What is expected. Show every line of the records below that contains the word "legend".
═══
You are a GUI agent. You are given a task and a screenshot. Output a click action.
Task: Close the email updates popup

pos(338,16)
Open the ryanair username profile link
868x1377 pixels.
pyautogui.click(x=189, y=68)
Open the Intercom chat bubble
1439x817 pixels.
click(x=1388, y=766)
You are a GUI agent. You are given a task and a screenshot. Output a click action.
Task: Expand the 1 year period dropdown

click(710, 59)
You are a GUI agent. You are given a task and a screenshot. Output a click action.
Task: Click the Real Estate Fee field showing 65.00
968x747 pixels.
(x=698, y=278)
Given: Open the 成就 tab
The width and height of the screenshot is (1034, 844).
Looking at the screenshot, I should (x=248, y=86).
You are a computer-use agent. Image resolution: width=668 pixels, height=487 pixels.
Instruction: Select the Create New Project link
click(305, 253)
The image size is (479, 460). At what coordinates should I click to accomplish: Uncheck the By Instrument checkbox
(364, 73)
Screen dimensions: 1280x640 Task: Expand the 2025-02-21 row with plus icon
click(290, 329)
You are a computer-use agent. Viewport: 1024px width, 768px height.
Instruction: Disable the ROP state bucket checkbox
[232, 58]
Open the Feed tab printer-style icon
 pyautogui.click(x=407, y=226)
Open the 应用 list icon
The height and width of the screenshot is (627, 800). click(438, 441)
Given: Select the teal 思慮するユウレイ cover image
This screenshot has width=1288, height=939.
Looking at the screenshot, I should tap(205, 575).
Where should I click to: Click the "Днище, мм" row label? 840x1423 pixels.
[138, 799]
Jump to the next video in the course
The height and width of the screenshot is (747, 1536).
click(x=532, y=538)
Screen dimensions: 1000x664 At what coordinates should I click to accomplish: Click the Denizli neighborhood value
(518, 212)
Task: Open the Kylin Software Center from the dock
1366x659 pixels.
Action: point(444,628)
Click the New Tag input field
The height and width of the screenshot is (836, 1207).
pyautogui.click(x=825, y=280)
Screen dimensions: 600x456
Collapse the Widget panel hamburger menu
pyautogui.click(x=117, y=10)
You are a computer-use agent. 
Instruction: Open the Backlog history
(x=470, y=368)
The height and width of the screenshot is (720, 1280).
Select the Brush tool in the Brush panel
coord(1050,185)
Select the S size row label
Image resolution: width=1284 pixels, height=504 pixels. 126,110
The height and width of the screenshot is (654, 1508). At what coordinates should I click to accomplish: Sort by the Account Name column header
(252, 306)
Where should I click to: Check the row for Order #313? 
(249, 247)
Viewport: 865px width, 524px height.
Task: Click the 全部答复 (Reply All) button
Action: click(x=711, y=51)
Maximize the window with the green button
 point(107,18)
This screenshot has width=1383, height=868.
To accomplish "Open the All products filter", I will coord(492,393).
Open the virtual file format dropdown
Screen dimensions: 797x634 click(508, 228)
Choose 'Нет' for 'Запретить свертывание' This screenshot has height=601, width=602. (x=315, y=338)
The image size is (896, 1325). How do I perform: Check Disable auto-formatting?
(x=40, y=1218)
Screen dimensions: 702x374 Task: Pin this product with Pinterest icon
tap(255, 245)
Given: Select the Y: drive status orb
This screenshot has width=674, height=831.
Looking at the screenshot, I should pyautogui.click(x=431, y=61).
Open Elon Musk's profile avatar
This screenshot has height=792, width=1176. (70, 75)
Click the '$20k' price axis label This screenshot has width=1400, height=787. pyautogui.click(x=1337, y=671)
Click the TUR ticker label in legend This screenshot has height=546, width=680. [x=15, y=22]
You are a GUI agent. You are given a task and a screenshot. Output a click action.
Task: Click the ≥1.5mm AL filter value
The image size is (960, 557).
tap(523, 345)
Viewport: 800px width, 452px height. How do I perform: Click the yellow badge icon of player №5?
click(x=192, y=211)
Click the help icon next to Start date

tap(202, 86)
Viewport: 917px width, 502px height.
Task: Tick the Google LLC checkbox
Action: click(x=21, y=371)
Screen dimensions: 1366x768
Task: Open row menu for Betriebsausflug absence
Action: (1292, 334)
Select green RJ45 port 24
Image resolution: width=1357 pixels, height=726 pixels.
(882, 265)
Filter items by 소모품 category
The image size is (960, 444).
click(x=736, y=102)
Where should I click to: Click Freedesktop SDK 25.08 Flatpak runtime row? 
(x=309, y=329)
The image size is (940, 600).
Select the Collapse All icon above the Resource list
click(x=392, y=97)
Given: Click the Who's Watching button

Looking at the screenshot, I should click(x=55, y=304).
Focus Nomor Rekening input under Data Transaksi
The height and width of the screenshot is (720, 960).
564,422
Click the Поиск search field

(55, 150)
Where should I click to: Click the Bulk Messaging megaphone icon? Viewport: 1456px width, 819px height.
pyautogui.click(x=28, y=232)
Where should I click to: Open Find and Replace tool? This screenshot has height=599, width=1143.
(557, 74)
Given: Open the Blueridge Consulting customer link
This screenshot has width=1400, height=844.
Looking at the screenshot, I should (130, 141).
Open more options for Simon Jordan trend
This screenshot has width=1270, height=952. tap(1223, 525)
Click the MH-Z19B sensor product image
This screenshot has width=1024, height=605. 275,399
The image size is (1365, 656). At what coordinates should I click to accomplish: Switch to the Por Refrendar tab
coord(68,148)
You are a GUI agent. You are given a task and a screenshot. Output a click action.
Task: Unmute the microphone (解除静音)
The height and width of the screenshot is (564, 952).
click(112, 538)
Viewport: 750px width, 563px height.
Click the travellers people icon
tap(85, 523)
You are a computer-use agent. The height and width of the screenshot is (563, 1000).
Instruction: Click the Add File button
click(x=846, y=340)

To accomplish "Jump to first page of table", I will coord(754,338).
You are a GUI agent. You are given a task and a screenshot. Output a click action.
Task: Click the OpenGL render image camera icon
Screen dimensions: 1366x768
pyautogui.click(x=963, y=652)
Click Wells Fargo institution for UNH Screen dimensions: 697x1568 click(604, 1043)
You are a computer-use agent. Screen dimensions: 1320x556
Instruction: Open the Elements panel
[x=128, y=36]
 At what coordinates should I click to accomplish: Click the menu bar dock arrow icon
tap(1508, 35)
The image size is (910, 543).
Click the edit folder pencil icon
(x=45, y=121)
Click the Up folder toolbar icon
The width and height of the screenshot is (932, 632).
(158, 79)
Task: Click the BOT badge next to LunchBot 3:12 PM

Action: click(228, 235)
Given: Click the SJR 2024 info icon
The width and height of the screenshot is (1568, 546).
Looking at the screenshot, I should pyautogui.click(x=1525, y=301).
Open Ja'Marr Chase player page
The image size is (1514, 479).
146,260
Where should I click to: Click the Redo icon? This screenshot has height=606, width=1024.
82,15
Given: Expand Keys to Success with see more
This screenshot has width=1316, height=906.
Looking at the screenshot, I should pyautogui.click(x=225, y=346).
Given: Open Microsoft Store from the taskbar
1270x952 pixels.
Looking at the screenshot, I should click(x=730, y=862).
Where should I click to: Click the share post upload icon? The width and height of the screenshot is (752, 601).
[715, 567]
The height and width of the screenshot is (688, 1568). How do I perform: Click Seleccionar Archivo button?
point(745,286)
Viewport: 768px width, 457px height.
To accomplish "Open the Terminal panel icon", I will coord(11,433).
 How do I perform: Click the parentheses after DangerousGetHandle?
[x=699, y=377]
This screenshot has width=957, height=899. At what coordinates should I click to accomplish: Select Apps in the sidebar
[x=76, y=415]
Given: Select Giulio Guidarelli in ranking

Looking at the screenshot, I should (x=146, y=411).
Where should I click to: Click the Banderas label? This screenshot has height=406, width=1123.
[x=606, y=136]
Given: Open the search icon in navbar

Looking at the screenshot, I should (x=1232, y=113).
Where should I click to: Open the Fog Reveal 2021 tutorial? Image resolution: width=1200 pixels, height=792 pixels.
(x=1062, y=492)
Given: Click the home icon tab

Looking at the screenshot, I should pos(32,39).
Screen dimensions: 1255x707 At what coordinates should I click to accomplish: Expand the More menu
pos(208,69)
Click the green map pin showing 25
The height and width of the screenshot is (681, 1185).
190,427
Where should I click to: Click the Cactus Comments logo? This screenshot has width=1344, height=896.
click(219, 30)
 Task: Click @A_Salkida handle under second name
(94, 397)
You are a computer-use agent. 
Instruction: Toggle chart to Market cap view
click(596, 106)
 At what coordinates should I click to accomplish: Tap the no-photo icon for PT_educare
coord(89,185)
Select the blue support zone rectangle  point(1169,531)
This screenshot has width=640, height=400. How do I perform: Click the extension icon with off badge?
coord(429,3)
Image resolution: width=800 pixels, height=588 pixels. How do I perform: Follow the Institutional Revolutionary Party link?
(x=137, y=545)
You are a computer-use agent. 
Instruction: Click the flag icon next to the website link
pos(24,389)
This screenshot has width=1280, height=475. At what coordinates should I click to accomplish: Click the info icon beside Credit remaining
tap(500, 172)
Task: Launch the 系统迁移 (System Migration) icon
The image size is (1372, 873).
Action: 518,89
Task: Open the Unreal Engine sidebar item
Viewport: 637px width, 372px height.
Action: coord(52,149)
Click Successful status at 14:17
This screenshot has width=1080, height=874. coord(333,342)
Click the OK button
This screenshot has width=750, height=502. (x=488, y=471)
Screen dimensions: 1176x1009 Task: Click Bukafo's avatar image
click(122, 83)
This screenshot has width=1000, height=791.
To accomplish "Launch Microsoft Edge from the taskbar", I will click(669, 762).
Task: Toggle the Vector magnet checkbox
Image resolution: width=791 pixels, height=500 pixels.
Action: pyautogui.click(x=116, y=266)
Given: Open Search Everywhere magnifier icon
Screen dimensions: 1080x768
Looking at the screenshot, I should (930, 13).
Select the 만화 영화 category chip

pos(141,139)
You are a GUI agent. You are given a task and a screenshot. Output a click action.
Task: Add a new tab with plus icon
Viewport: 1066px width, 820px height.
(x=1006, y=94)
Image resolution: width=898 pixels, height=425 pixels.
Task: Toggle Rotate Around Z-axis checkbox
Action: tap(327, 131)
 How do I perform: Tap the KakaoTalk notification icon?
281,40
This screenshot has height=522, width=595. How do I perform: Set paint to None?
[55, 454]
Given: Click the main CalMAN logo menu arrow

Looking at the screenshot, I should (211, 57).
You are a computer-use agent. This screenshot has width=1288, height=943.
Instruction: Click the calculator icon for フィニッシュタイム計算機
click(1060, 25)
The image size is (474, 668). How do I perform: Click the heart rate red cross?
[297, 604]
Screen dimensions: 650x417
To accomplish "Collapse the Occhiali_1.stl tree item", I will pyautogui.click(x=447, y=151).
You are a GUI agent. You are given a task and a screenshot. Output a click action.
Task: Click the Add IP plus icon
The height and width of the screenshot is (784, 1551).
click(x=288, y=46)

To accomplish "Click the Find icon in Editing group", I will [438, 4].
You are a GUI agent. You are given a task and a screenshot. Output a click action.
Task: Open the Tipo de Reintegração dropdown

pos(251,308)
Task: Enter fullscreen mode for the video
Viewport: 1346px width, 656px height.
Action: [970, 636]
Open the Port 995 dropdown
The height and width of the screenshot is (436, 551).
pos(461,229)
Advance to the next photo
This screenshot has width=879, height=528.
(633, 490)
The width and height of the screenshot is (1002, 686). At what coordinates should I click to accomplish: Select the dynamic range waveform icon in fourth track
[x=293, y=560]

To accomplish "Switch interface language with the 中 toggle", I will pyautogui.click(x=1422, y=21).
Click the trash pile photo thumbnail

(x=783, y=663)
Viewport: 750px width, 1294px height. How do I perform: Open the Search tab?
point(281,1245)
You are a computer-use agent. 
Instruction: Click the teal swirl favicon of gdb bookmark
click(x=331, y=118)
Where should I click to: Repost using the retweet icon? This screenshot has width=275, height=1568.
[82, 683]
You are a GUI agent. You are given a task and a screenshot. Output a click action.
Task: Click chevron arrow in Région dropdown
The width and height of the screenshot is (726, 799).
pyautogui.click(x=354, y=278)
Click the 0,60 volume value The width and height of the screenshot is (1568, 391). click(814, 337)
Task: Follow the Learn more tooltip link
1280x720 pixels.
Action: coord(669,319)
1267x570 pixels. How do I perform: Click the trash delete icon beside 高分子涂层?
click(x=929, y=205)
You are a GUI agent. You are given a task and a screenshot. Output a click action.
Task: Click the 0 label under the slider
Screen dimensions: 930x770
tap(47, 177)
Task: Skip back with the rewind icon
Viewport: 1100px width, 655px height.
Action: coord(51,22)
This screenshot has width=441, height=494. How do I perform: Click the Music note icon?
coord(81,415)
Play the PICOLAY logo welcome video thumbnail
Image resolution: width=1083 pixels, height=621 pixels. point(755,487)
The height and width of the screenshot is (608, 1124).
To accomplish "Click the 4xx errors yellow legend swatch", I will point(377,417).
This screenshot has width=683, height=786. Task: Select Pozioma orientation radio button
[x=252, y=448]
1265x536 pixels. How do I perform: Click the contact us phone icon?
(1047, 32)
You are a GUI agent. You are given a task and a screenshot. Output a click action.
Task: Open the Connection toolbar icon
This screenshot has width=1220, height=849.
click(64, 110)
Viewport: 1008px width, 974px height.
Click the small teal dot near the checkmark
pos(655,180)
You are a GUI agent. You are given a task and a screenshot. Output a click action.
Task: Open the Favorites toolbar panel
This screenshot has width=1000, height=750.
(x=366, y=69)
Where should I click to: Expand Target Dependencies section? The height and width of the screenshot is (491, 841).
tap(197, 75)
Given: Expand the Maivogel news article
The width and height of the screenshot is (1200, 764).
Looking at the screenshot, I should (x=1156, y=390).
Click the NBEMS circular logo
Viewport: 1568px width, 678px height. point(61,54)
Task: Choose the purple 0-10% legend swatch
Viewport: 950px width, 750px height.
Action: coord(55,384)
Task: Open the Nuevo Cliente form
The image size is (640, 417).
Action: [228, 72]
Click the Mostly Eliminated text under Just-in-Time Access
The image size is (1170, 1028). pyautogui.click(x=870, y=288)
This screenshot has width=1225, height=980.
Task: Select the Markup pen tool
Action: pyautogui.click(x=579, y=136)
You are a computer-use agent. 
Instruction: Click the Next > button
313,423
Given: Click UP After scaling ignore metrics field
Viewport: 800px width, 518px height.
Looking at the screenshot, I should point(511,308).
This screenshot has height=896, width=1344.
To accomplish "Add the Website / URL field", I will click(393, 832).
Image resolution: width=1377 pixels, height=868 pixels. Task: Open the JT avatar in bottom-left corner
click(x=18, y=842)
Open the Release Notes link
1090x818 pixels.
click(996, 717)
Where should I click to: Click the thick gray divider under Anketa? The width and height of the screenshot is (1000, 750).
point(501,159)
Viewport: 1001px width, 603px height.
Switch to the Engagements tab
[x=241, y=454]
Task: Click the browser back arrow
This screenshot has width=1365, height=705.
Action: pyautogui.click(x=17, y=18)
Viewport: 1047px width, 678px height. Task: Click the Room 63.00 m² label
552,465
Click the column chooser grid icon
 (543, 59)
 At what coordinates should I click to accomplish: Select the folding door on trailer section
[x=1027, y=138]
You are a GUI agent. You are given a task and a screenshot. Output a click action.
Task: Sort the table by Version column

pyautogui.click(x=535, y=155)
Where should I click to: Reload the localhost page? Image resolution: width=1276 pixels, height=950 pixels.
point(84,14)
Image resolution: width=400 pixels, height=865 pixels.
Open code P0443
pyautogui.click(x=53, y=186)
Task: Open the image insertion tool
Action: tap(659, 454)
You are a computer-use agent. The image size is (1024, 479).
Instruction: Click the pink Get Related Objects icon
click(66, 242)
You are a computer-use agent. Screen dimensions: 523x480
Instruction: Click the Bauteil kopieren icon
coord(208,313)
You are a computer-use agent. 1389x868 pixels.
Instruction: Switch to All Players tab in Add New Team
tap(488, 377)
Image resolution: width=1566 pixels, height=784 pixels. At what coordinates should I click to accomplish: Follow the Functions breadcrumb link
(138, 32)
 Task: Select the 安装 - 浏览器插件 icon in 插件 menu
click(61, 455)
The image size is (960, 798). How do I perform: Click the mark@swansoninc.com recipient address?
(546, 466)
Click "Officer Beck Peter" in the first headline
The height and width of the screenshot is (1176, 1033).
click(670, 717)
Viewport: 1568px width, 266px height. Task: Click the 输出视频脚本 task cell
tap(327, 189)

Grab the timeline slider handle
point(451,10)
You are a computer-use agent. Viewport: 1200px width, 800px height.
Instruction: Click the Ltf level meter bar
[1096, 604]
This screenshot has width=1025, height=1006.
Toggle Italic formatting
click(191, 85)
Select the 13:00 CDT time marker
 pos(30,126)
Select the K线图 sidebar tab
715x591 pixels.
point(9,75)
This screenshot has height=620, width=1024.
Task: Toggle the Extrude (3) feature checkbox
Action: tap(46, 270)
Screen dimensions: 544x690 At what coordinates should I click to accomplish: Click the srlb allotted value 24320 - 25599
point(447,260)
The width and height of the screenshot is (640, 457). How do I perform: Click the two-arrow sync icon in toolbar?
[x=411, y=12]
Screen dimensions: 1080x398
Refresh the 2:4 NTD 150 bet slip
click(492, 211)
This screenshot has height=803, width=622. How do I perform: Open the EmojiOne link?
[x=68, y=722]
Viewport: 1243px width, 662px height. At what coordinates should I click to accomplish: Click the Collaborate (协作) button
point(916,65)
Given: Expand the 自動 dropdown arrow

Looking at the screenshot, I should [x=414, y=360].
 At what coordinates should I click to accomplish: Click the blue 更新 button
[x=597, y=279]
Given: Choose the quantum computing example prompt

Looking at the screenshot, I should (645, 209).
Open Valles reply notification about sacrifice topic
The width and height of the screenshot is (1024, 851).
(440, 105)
═══
Solution.
Click the TUR ticker label in legend This screenshot has height=546, width=680. [x=15, y=22]
To accomplish "Click the 4xx errors yellow legend swatch", I will point(377,417).
Task: Choose the purple 0-10% legend swatch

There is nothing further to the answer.